Using CT based pore typing, six representative dynamic rock types were created with 10 cm vertical resolution. Out of these, two are vug/fracture dominated high permeability type and three are matrix pore dominated rock types. One is tight and non-reservoir facies. The high-permeability connected vuggy or fractured limestone samples show a wide range of pore size. Under weakly oil-wet conditions, the relative permeabilities of these rock types indicate unfavorable waterflood performance and only the oil from the vugs or fractures could be recovered in a full field dynamic setting.

In case of grainstones with separate vug porosity, the non-connected vugs are connected through the macropore system. After drainage of the macropore and vugs, the micropores get invaded, which contributes well to the changes in saturation profile. In fractured limestone, in particular, the connected fractures control the fluid flow behavior, which has extremely low waterflood relative permeability cross-over saturation of 0.11. This indicates a very unfavorable oil recovery where essentially only the oil in the fractures can be displaced.

Wettability variations from strongly oil-wet to mixed-wet conditions had little impact on likely recovery and the overall assessment of waterflood behavior. The scanning curves, representing waterflooding a transition zone, again displayed similar behavior, in that the flow was still controlled by the preferential displacement of oil from the larger connected pore space.
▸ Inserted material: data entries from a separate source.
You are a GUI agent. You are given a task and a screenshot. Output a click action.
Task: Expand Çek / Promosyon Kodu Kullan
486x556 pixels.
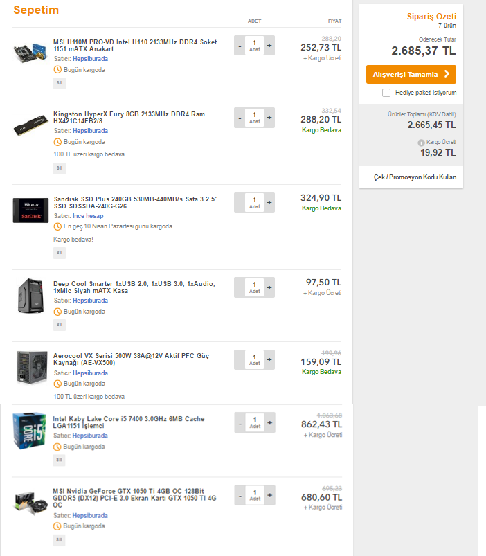pyautogui.click(x=415, y=177)
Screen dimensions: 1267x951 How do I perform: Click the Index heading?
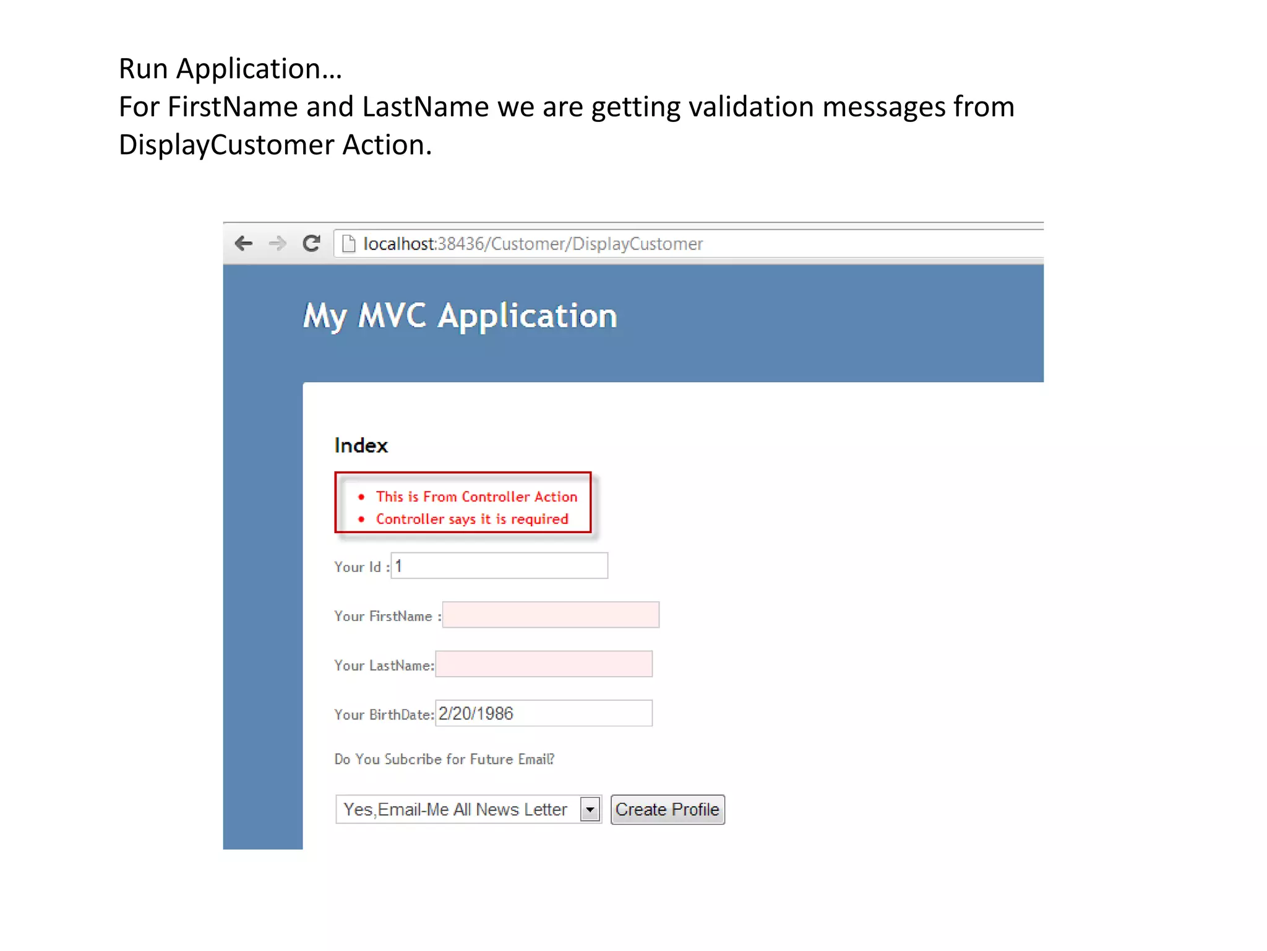pos(361,446)
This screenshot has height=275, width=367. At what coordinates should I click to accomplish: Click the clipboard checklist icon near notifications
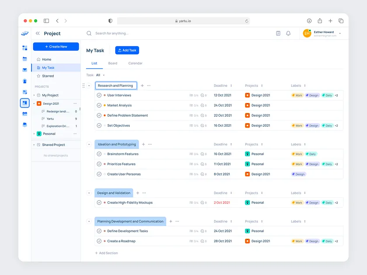(x=278, y=33)
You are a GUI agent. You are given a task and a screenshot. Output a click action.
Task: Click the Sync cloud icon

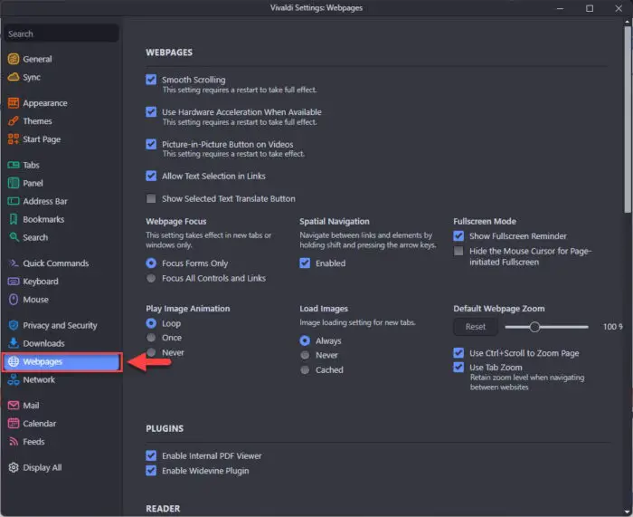point(14,77)
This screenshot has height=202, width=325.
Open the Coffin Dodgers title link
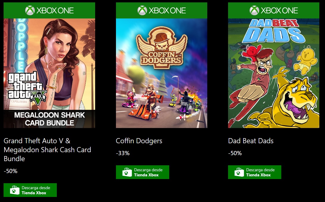coord(139,141)
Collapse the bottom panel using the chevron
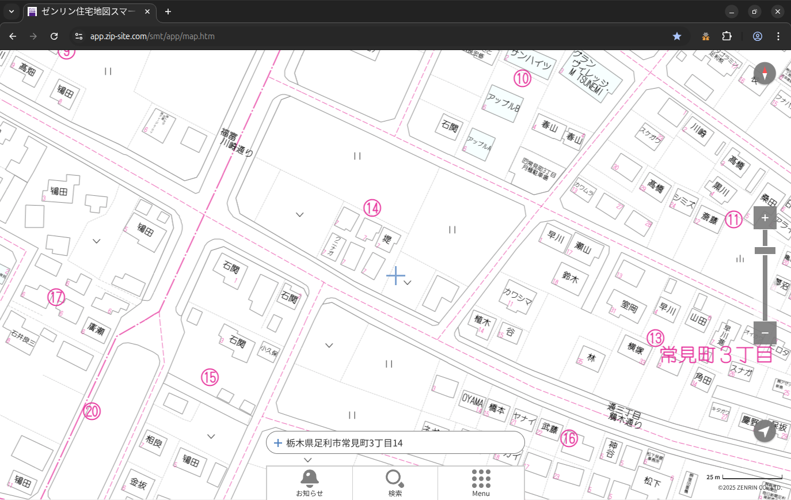 308,460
High permeability vuggy limestones and low permeability mudstones, when captured within the dynamic model provide better history match for the last 60 years of production and thus, improved production forecasts for upcoming wells. Identification of perforation intervals avoiding the high permeability zones, selective plug back, choke back in production wells and deciding the rate and suitable intervals for injection are some of the important tools used for well-based production optimization.